LAM, or lymphangioleiomyomatosis, is a rare type of lung disease that affects mostly women of childbearing age (the years between puberty and menopause when it is possible to become pregnant).
In people who have LAM, abnormal muscle-like cells begin to grow out of control in the lungs and in the lymph nodes and kidneys. Over time, these LAM cells can destroy healthy lung tissue. As a result, fluid-filled pockets called cysts may develop, preventing air from moving freely in and out of the lungs. This can prevent oxygen from reaching the rest of the body.
There are two types of LAM.
- TSC-LAM occurs in some people who have a rare disease called tuberous sclerosis complex (TSC).
- People who do not have TSC can develop sporadic LAM. Sporadic LAM is not hereditary, meaning you cannot pass it on to your children.

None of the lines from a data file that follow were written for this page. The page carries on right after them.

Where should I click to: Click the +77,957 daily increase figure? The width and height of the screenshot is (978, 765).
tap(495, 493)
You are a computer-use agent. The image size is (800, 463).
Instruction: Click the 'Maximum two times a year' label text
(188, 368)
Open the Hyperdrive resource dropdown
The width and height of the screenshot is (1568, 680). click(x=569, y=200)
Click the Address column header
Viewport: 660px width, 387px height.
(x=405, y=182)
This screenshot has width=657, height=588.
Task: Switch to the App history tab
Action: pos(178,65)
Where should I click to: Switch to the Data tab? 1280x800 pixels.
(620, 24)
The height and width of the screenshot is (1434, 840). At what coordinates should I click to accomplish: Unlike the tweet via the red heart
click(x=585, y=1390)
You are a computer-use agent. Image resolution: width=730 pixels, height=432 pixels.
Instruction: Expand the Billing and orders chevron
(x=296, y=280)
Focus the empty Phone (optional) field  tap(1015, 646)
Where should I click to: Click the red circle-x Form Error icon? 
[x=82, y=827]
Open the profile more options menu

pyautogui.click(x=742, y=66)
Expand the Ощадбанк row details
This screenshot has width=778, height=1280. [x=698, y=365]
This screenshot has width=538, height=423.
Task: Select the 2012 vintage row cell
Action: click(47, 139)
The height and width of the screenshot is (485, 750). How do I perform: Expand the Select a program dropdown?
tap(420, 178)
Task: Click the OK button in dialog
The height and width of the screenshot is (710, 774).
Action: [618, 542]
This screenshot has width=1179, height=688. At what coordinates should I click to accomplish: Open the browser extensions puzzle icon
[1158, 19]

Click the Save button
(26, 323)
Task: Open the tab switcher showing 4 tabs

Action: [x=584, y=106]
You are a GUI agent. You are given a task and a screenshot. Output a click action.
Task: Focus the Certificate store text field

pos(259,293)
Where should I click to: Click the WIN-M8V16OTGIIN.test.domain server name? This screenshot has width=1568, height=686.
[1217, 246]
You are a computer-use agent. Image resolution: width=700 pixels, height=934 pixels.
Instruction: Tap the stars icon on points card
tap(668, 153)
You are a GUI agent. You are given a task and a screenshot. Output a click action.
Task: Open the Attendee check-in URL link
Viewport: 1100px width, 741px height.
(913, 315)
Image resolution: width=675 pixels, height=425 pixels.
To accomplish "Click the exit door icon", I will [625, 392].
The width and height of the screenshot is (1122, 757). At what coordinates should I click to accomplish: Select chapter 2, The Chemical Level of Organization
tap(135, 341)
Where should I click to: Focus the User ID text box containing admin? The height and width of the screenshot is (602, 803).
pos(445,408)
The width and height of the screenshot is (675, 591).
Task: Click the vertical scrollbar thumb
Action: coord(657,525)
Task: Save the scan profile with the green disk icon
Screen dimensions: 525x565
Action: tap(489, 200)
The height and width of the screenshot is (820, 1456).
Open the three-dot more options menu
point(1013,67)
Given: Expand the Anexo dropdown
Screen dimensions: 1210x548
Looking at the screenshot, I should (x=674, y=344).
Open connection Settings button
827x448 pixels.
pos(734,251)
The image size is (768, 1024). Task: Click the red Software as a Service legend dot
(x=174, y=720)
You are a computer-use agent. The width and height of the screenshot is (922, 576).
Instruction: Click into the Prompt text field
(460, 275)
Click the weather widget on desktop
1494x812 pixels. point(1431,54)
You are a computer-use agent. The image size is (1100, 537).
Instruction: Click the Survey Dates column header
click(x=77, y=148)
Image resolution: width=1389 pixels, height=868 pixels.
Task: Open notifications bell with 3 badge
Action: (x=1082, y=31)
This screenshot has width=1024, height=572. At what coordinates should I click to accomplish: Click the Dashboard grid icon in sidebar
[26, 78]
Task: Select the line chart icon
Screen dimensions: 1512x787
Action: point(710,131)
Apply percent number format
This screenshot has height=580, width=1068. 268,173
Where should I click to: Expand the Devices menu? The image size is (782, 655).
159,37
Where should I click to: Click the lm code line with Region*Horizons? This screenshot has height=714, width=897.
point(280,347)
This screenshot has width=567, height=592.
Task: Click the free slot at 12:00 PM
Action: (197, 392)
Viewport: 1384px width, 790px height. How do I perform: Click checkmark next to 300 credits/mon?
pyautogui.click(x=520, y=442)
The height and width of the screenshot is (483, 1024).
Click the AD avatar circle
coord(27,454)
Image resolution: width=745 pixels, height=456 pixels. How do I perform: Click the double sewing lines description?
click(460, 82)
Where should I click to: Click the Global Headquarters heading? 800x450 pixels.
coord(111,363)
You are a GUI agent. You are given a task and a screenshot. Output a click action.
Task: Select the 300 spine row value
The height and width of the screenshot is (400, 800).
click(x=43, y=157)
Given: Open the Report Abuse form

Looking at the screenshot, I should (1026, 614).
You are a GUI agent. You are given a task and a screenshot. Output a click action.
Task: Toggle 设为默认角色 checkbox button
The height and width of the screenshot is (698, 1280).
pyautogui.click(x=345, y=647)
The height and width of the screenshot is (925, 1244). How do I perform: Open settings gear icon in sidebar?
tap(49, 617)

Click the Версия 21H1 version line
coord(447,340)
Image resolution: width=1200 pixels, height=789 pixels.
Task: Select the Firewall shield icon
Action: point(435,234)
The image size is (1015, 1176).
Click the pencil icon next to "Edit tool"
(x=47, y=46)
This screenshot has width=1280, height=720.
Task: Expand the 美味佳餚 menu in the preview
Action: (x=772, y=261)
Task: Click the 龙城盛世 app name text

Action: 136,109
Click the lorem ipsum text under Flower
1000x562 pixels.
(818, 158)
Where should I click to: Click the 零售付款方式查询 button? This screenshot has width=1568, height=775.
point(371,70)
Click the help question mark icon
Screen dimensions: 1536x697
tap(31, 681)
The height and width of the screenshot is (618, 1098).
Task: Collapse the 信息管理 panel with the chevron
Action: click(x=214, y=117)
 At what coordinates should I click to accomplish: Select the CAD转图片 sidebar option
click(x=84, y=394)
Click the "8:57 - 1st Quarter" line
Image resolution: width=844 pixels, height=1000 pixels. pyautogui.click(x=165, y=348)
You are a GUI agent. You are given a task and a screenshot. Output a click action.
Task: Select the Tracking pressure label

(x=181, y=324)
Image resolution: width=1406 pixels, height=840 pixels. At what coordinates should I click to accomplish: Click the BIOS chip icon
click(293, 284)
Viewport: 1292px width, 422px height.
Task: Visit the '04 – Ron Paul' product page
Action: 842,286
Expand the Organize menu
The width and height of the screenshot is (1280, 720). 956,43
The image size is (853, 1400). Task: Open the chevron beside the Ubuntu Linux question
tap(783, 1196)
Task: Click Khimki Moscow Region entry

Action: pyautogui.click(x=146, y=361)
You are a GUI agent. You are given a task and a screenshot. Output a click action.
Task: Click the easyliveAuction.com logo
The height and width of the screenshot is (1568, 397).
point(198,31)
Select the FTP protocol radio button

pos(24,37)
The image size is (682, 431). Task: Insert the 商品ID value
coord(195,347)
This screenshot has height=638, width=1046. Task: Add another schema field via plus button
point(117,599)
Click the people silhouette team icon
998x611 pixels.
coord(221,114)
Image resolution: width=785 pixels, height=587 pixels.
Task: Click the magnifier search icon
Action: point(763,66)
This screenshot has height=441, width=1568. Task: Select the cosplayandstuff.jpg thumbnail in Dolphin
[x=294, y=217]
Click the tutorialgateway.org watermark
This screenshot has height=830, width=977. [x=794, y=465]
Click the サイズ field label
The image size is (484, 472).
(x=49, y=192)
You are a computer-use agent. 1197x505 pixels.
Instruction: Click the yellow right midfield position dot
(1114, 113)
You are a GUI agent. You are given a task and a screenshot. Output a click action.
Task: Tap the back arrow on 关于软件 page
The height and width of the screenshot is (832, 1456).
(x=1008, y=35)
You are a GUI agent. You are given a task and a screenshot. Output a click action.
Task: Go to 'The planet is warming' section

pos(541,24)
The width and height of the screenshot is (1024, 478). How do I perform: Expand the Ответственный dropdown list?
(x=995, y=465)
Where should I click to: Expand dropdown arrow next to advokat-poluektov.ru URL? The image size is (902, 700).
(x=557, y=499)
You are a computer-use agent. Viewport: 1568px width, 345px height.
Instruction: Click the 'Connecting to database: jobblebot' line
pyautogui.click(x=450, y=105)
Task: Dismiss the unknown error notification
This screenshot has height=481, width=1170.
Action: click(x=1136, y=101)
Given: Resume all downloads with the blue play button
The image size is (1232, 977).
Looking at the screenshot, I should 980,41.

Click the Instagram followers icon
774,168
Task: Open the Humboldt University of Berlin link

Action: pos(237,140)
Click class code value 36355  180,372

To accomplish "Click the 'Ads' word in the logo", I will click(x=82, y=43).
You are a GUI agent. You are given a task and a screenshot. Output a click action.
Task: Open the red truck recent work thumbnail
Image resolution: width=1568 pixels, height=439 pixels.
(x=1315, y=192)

Symptoms of LAM may include shortness of breath, tiredness, and cough. LAM can be difficult to diagnose, as the symptoms often look like asthma, bronchitis, and other lung diseases.
Sometimes, LAM develops slowly. You may not discover you have LAM until you feel stabbing chest pain and have a hard time breathing. Both of these symptoms mean that air has leaked into the space between the chest wall and the lung, causing a collapsed lung (pneumothorax). This is a common complication of LAM that requires treatment right away.
If you are diagnosed with LAM, your doctor may prescribe medicine to help prevent more damage to your lungs and to treat other symptoms or health problems. Over time, LAM can cause permanent damage to the lungs or lead to respiratory failure, which happens when your blood doesn’t bring enough oxygen to your organs to keep them working well.